San José. La minera canadiense Infinito Gold advirtió este jueves a Costa Rica de una demanda por US$1.092 millones por la anulación judicial de la concesión del proyecto de minería de oro a cielo abierto "Las Crucitas", en el norte del país.

Yokebec Soto, la portavoz de Industrias Infinito, filial de Infinito Gold en Costa Rica, anunció en una conferencia de prensa que de no llegar a un "acuerdo amistoso" con el gobierno en los próximos seis meses la demanda será presentada ante el Centro Internacional de Arreglo de Diferencias Relativas a Inversiones (Ciadi), organismo autónomo del Banco Mundial.

Soto afirmó que la única "solución amistosa" que prevé la empresa es la reactivación del proyecto minero, cancelado por orden judicial debido a irregularidades en el trámite y otorgamiento de diversos permisos ambientales.

Según la portavoz, Infinito Gold notificó este jueves al Ministerio de Comercio Exterior en una carta sobre incumplimientos al Tratado Bilateral de Inversiones entre Costa Rica y Canadá, con lo que se abre un periodo de seis meses para llegar a un acuerdo.

Los US$1.092 millones de la demanda corresponden a 92 millones que la firma ya había invertido a lo largo de 20 años en estudios y una primera fase de construcción de la mina, y US$1.000 millones en dinero que dejará de percibir al no concretarse el proyecto.
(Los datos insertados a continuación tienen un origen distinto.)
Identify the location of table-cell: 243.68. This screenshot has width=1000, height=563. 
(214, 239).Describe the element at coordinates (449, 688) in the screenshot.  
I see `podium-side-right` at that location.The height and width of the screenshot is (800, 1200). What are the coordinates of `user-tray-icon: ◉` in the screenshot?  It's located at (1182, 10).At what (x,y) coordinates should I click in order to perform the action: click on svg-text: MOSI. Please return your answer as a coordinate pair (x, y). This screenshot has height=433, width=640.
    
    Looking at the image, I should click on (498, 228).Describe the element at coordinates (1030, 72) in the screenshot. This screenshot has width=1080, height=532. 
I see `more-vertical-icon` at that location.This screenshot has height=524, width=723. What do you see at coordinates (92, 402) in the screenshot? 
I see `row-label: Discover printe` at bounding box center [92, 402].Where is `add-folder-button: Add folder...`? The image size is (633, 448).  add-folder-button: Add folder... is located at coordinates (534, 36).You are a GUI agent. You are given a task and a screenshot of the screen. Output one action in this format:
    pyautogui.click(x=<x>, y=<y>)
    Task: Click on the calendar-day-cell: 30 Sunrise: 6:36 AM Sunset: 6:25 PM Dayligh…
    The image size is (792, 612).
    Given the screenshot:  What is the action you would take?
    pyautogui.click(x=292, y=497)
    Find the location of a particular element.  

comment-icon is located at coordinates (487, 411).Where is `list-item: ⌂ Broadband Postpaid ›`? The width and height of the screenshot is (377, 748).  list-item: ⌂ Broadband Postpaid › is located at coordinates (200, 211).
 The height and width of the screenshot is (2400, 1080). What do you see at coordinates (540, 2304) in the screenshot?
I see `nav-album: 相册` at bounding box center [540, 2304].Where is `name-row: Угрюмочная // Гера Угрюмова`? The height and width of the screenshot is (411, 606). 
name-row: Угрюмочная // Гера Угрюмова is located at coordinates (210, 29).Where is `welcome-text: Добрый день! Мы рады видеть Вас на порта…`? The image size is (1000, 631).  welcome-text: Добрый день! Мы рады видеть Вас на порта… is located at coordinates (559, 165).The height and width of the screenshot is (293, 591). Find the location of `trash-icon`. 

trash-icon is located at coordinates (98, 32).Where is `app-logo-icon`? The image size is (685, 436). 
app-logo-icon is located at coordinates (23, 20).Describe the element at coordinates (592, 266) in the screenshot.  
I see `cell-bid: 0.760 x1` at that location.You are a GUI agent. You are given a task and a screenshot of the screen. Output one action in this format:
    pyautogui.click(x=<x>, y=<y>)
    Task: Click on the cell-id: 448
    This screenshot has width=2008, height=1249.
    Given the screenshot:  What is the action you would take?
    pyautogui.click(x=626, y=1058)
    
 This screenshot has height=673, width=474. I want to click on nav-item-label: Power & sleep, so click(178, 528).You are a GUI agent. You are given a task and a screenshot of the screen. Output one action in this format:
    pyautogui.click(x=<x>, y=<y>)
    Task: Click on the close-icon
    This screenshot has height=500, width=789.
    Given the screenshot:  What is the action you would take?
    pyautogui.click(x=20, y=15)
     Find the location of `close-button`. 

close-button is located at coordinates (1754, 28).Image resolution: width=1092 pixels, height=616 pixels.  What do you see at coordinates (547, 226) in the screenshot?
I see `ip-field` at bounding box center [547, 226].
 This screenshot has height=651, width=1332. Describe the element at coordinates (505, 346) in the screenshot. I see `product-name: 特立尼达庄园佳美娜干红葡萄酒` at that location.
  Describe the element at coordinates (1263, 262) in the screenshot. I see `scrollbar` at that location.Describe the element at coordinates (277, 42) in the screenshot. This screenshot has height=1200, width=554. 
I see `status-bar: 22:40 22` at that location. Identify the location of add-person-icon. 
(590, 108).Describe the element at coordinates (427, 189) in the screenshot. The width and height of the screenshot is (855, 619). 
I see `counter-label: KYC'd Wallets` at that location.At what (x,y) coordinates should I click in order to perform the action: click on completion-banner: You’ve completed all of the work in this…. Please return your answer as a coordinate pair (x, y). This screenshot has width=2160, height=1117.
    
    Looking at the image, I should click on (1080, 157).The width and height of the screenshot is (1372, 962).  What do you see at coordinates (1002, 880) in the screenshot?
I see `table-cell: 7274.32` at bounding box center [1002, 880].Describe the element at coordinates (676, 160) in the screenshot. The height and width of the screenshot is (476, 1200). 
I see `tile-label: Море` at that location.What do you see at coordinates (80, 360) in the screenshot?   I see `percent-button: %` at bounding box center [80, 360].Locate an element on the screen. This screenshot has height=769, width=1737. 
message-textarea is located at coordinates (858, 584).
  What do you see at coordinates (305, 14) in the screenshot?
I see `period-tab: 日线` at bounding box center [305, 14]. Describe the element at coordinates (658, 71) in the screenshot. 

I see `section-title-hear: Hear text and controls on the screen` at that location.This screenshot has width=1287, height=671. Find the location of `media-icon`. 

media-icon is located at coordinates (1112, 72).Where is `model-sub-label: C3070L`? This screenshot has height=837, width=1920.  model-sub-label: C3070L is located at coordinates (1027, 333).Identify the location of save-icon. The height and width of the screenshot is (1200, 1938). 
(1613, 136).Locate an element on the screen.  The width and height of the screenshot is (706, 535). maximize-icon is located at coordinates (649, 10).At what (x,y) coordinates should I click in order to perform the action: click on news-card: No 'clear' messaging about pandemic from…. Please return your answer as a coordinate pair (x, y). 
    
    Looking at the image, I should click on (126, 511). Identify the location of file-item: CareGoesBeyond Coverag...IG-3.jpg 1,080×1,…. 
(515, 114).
El gobierno costarricense aún no se ha pronunciado sobre el asunto.

El Tribunal Contencioso Administrativo declaró en 2010 como nulas las resoluciones del Ministerio de Ambiente y Energía (Minae) y de la Secretaría Técnica Ambiental (Setena), con las que se otorgó la viabilidad ambiental y la concesión minera, así como aprobaciones para modificar el proyecto y el uso del suelo.

La Sala I (casación) de la Corte Suprema de Justicia declaró en 2011 sin lugar una serie de apelaciones de la empresa minera.

Además, recomendó a la Fiscalía investigar al expresidente Óscar Arias (2006-2010) por firmar un decreto en el que declaró el proyecto minero como de "conveniencia nacional" en el año 2008, y a su ministro de Ambiente, Roberto Dobles, por el otorgamiento de permisos.

La Fiscalía de Costa Rica acusó el año pasado de prevaricato (firma de resoluciones ilegales) al exministro Dobles y a otros siete funcionarios de menor rango, mientras abrió una investigación contra Arias, sin que se le hayan formulado cargos hasta ahora.

La empresa minera inició en 1995 la exploración en la zona de Las Crucitas, cercana a la frontera con Nicaragua, y siempre ha sostenido que contaba con los permisos necesarios para operar.

La firma, que esperaba explotar al menos 19,8 toneladas de oro durante los 10 años que preveía la concesión, inició la construcción de la mina pero nunca pudo finalizarla ni extraer oro.

Durante varios años grupos ambientalistas denunciaron ante los tribunales las irregularidades en el otorgamiento de permisos y los riesgos para el medio ambiente que, a su juicio, suponía el proyecto.